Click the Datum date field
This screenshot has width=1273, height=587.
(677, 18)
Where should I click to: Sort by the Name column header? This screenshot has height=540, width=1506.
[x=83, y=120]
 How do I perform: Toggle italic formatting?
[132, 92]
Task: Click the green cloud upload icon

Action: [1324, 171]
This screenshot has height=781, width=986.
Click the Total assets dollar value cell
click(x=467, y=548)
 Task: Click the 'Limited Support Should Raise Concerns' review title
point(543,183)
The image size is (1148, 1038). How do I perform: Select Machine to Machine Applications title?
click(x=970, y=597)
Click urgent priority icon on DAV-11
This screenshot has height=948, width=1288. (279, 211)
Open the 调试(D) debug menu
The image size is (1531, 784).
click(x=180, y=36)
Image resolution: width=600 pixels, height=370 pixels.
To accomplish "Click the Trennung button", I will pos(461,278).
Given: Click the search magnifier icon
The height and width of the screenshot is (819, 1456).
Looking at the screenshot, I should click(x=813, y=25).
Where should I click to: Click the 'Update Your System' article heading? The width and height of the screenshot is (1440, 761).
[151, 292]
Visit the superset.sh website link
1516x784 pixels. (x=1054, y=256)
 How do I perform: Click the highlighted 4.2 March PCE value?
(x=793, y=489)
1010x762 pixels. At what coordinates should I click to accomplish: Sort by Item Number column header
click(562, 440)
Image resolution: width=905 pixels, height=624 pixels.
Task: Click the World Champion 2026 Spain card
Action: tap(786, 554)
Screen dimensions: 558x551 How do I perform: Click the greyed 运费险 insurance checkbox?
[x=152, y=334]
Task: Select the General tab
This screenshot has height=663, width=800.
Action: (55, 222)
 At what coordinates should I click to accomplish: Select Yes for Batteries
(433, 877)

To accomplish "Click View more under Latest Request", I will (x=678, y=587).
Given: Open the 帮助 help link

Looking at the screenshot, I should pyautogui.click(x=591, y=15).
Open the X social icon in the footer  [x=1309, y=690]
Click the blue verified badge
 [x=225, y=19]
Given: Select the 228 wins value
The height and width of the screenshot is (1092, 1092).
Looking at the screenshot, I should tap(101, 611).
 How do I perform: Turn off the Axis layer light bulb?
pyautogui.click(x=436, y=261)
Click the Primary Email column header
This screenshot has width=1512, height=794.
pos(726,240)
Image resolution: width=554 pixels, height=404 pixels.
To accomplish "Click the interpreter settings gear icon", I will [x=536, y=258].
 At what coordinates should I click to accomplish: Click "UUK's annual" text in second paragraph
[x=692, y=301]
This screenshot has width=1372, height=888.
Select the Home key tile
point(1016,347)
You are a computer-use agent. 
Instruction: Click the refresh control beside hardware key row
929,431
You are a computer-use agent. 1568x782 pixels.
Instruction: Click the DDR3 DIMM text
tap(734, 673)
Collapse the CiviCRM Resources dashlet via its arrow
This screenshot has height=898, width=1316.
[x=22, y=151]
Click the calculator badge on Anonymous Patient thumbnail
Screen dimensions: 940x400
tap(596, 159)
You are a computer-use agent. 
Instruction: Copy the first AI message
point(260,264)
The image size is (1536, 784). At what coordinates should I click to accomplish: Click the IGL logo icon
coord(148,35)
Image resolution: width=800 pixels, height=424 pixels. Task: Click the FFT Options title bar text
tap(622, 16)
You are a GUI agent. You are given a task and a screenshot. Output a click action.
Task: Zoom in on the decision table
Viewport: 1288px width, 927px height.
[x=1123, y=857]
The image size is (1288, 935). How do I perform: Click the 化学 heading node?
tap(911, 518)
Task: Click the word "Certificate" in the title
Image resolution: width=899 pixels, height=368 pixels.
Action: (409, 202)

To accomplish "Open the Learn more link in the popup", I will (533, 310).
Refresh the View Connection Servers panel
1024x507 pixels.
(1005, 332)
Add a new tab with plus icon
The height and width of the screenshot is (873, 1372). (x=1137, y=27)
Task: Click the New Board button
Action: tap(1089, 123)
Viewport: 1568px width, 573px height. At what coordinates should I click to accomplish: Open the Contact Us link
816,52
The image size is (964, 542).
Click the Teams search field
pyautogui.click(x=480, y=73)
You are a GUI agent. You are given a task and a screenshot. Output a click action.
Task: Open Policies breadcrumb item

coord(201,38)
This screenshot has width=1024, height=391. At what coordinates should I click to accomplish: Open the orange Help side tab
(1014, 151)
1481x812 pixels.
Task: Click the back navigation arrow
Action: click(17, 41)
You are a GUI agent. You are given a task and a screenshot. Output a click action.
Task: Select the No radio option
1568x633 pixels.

§

- **DO THIS**: Copy out all of the records above line for line, with no changes.

- **RESULT OF THIS EXERCISE**:
Click the Datum date field
This screenshot has width=1273, height=587.
(677, 18)
Where should I click to: Sort by the Name column header? This screenshot has height=540, width=1506.
[x=83, y=120]
 How do I perform: Toggle italic formatting?
[132, 92]
Task: Click the green cloud upload icon

Action: [1324, 171]
This screenshot has height=781, width=986.
Click the Total assets dollar value cell
click(x=467, y=548)
 Task: Click the 'Limited Support Should Raise Concerns' review title
point(543,183)
The image size is (1148, 1038). How do I perform: Select Machine to Machine Applications title?
click(x=970, y=597)
Click urgent priority icon on DAV-11
This screenshot has height=948, width=1288. (279, 211)
Open the 调试(D) debug menu
The image size is (1531, 784).
click(x=180, y=36)
Image resolution: width=600 pixels, height=370 pixels.
To accomplish "Click the Trennung button", I will pos(461,278).
Given: Click the search magnifier icon
The height and width of the screenshot is (819, 1456).
Looking at the screenshot, I should click(x=813, y=25).
Where should I click to: Click the 'Update Your System' article heading? The width and height of the screenshot is (1440, 761).
[151, 292]
Visit the superset.sh website link
1516x784 pixels. (x=1054, y=256)
 How do I perform: Click the highlighted 4.2 March PCE value?
(x=793, y=489)
1010x762 pixels. At what coordinates should I click to accomplish: Sort by Item Number column header
click(562, 440)
Image resolution: width=905 pixels, height=624 pixels.
Task: Click the World Champion 2026 Spain card
Action: tap(786, 554)
Screen dimensions: 558x551 How do I perform: Click the greyed 运费险 insurance checkbox?
[x=152, y=334]
Task: Select the General tab
This screenshot has height=663, width=800.
Action: (55, 222)
 At what coordinates should I click to accomplish: Select Yes for Batteries
(433, 877)

To accomplish "Click View more under Latest Request", I will (x=678, y=587).
Given: Open the 帮助 help link

Looking at the screenshot, I should pyautogui.click(x=591, y=15).
Open the X social icon in the footer  [x=1309, y=690]
Click the blue verified badge
 [x=225, y=19]
Given: Select the 228 wins value
The height and width of the screenshot is (1092, 1092).
Looking at the screenshot, I should tap(101, 611).
 How do I perform: Turn off the Axis layer light bulb?
pyautogui.click(x=436, y=261)
Click the Primary Email column header
This screenshot has width=1512, height=794.
pos(726,240)
Image resolution: width=554 pixels, height=404 pixels.
To accomplish "Click the interpreter settings gear icon", I will [x=536, y=258].
 At what coordinates should I click to accomplish: Click "UUK's annual" text in second paragraph
[x=692, y=301]
This screenshot has width=1372, height=888.
Select the Home key tile
point(1016,347)
You are a computer-use agent. 
Instruction: Click the refresh control beside hardware key row
929,431
You are a computer-use agent. 1568x782 pixels.
Instruction: Click the DDR3 DIMM text
tap(734, 673)
Collapse the CiviCRM Resources dashlet via its arrow
This screenshot has height=898, width=1316.
[x=22, y=151]
Click the calculator badge on Anonymous Patient thumbnail
Screen dimensions: 940x400
tap(596, 159)
You are a computer-use agent. 
Instruction: Copy the first AI message
point(260,264)
The image size is (1536, 784). At what coordinates should I click to accomplish: Click the IGL logo icon
coord(148,35)
Image resolution: width=800 pixels, height=424 pixels. Task: Click the FFT Options title bar text
tap(622, 16)
You are a GUI agent. You are given a task and a screenshot. Output a click action.
Task: Zoom in on the decision table
Viewport: 1288px width, 927px height.
[x=1123, y=857]
The image size is (1288, 935). How do I perform: Click the 化学 heading node?
tap(911, 518)
Task: Click the word "Certificate" in the title
Image resolution: width=899 pixels, height=368 pixels.
Action: (409, 202)

To accomplish "Open the Learn more link in the popup", I will (533, 310).
Refresh the View Connection Servers panel
1024x507 pixels.
(1005, 332)
Add a new tab with plus icon
The height and width of the screenshot is (873, 1372). (x=1137, y=27)
Task: Click the New Board button
Action: tap(1089, 123)
Viewport: 1568px width, 573px height. At what coordinates should I click to accomplish: Open the Contact Us link
816,52
The image size is (964, 542).
Click the Teams search field
pyautogui.click(x=480, y=73)
You are a GUI agent. You are given a task and a screenshot. Output a click action.
Task: Open Policies breadcrumb item

coord(201,38)
This screenshot has width=1024, height=391. At what coordinates should I click to accomplish: Open the orange Help side tab
(1014, 151)
1481x812 pixels.
Task: Click the back navigation arrow
Action: click(17, 41)
You are a GUI agent. You are given a task and a screenshot. Output a click action.
Task: Select the No radio option
1568x633 pixels.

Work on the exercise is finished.